2012 superstorm could be a harbinger of more coastal flooding

On October 28, 2012, Superstorm Sandy did something no Atlantic hurricane on record had ever done: The huge storm hooked sharply westward just before it slammed into the Eastern Seaboard. The storm — which technically lost hurricane status when it left the tropics but packed hurricane-force winds when it made landfall — killed 117 in the United States and caused up to $65 billion in damage. Arriving at high tide, Sandy flooded parts of New York City’s subway system.

Storm Surge is a powerful account of Sandy’s growth, evolution and aftermath, told by an atmospheric scientist who lives in New York City and experienced the storm firsthand. Artfully woven into Sobel’s tale is a chronicle of the painstaking development of the computer simulations used to predict today’s weather.

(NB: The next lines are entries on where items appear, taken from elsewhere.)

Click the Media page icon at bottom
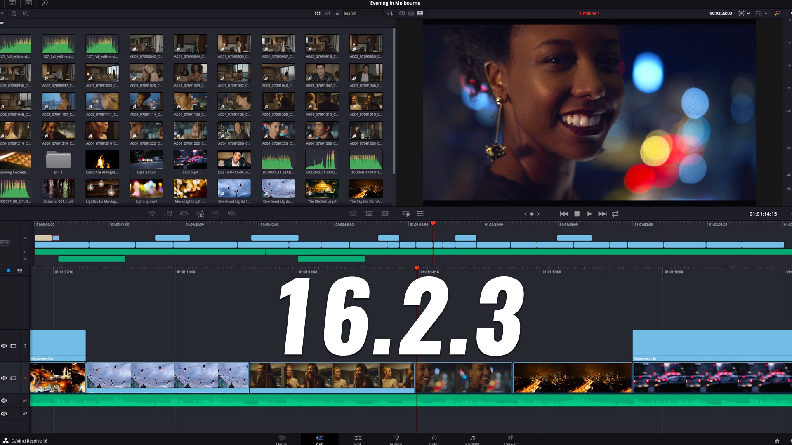This screenshot has height=445, width=792. [282, 438]
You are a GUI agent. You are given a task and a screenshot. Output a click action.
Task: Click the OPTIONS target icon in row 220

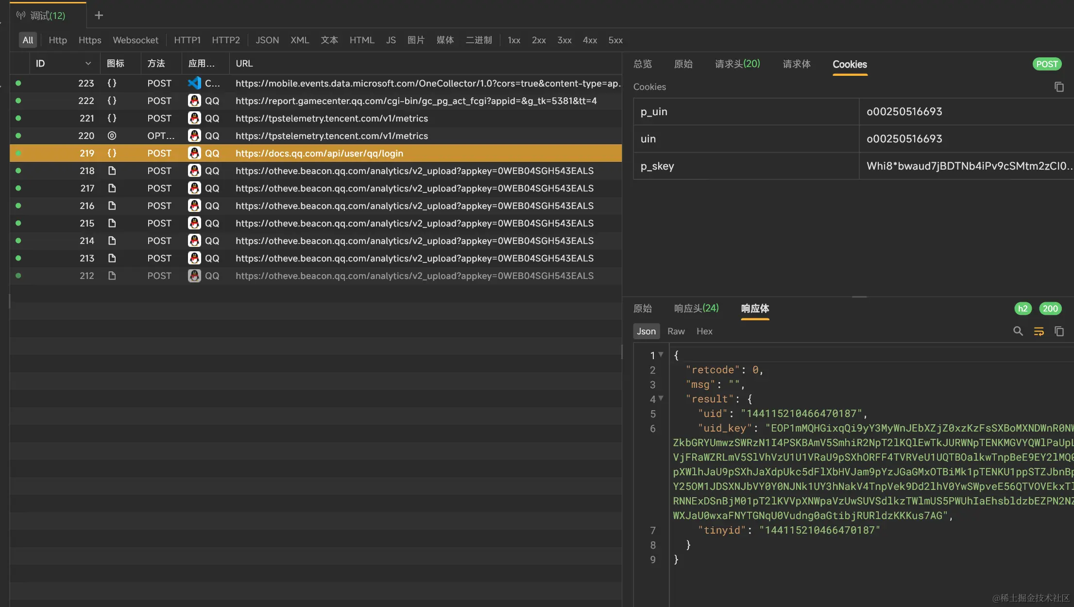112,136
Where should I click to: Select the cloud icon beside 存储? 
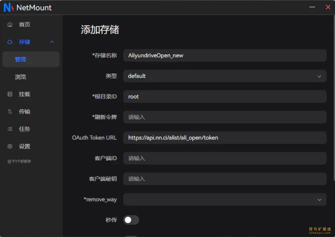[10, 42]
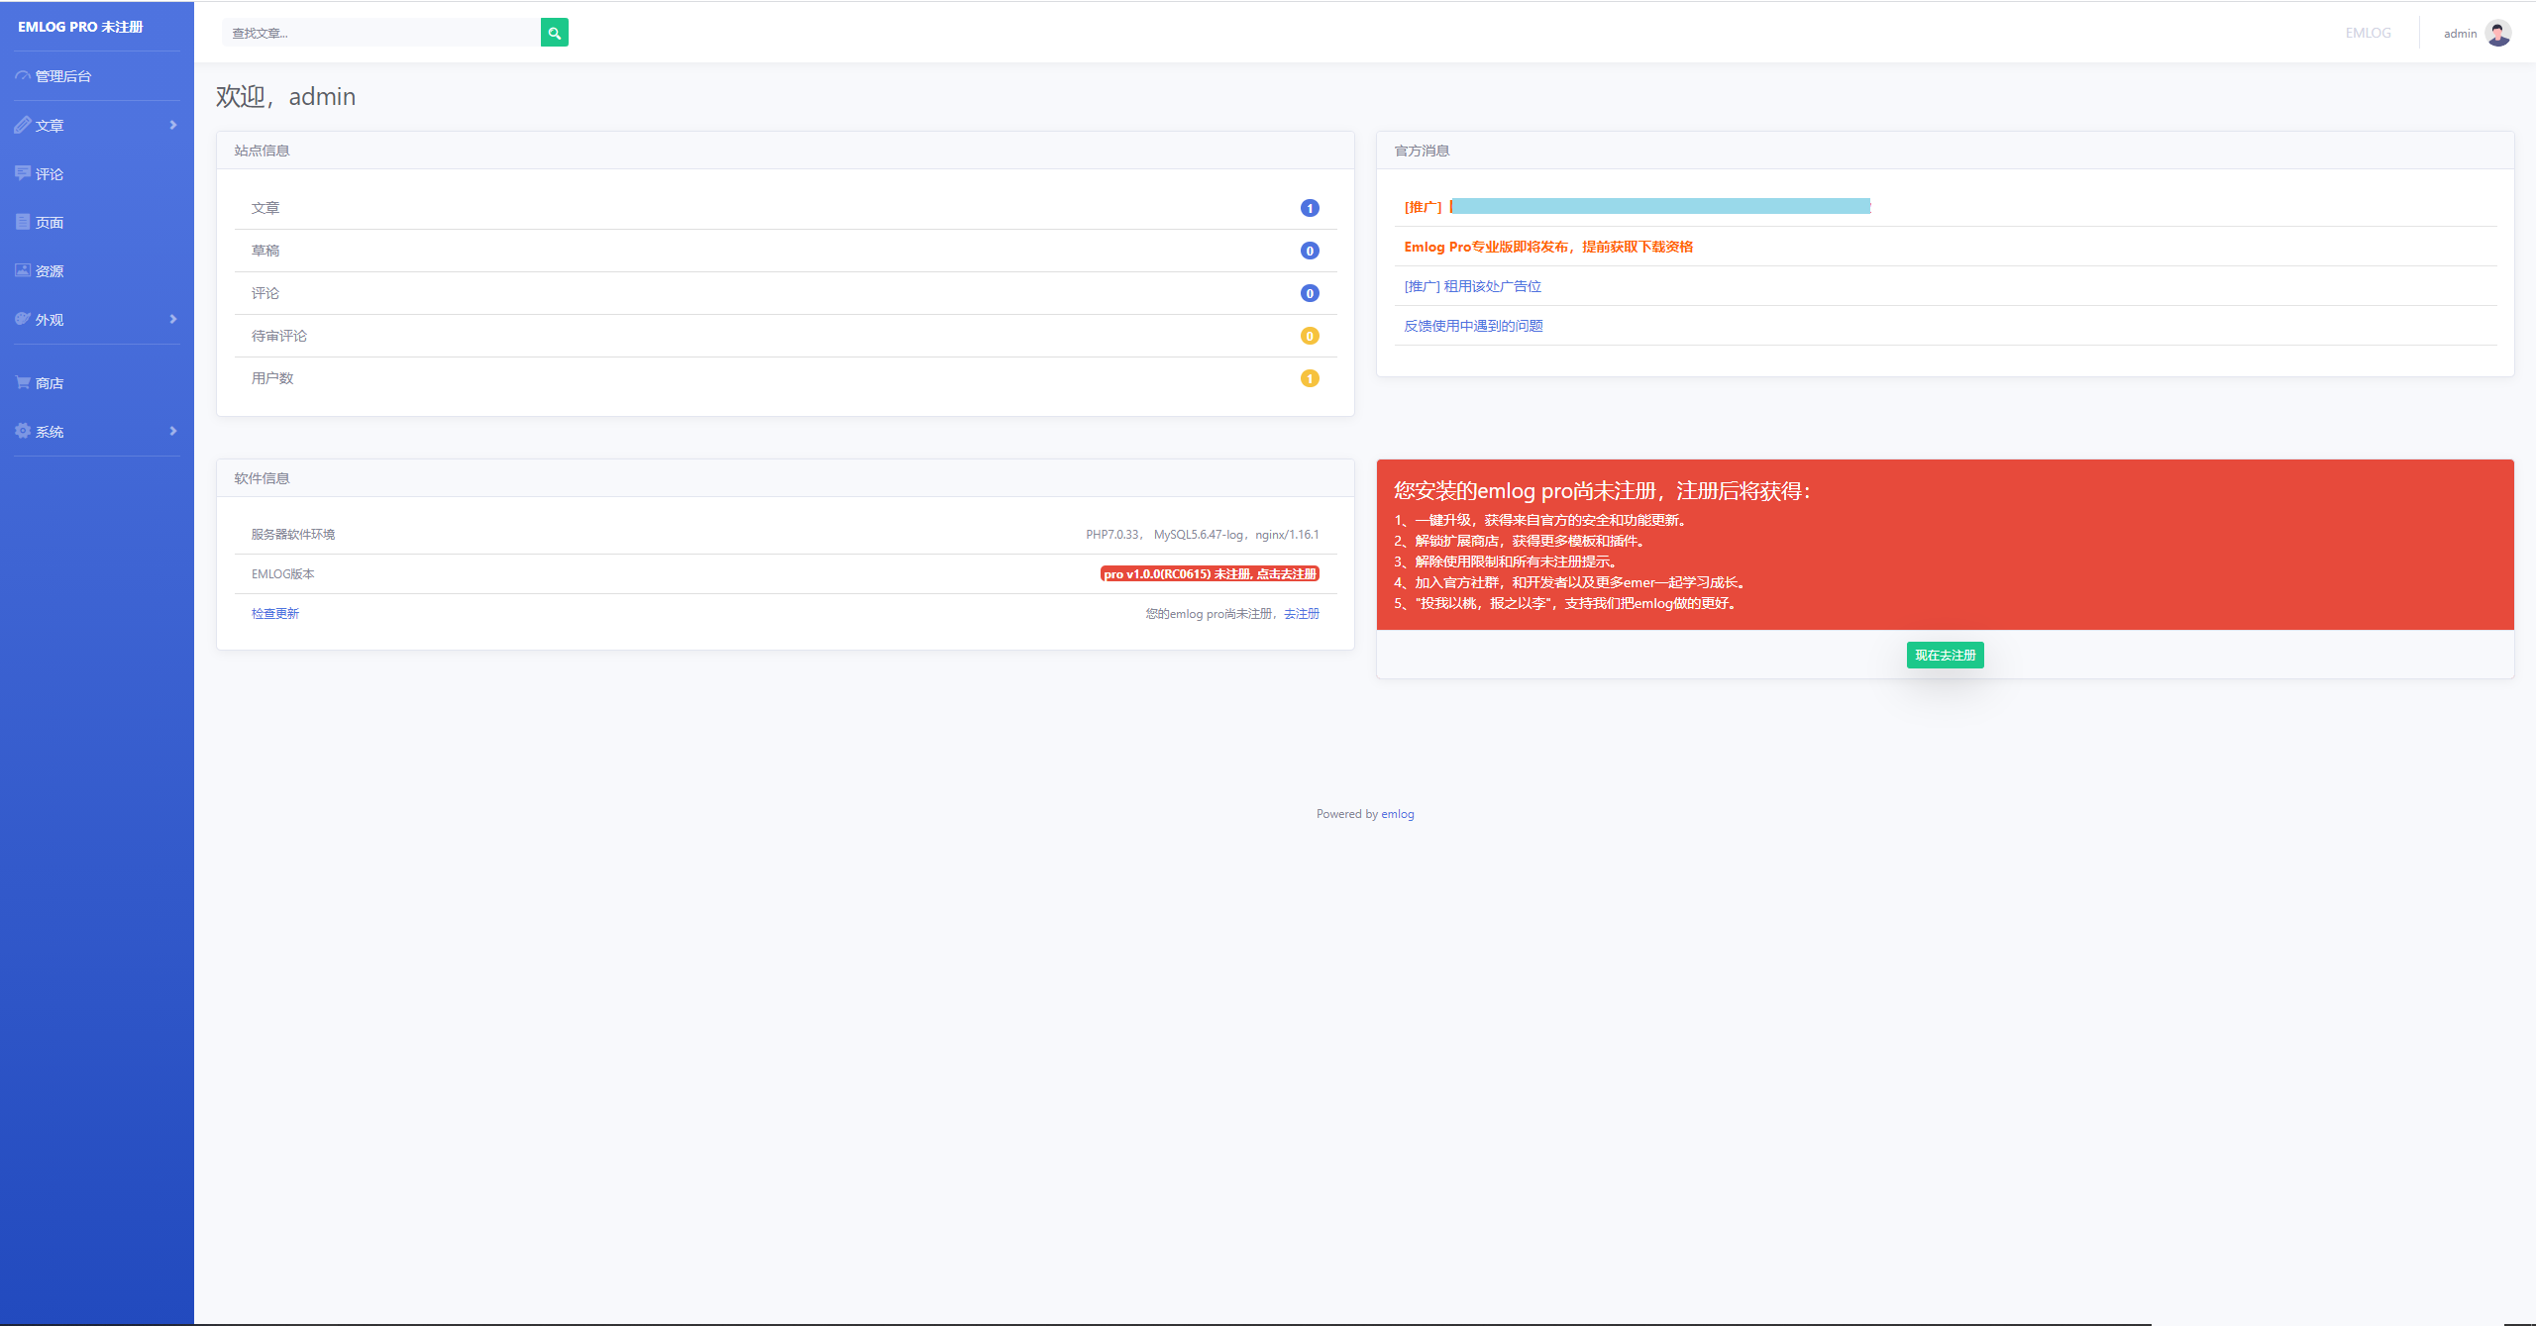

Without such models, meteorologists would have never prophesied Superstorm Sandy’s unprecedented leftward jink, but simulations using atmospheric physics identified that possibility more than a week before the storm made its fateful swerve.

More than a tale of scientific success in storm path prognostication, Storm Surge potently illustrates the problems that will probably plague coastal regions worldwide in the future. Although scientists still disagree on whether climate change will increase the number or strength of hurricanes and their cyclonic kin in decades to come, there’s no doubt that rising sea levels, brought about by water’s expansion as it warms, will exacerbate coastal flooding. Indeed, in the not-so-distant future, higher sea levels will make it easier for strong storms, even those with onshore winds of less than hurricane strength, to inundate coasts as readily as Sandy did.

Storm Surge issues a clarion call to address our planet’s inexorably rising tides. The question that remains is whether governments will rise to the occasion before the next disaster strikes.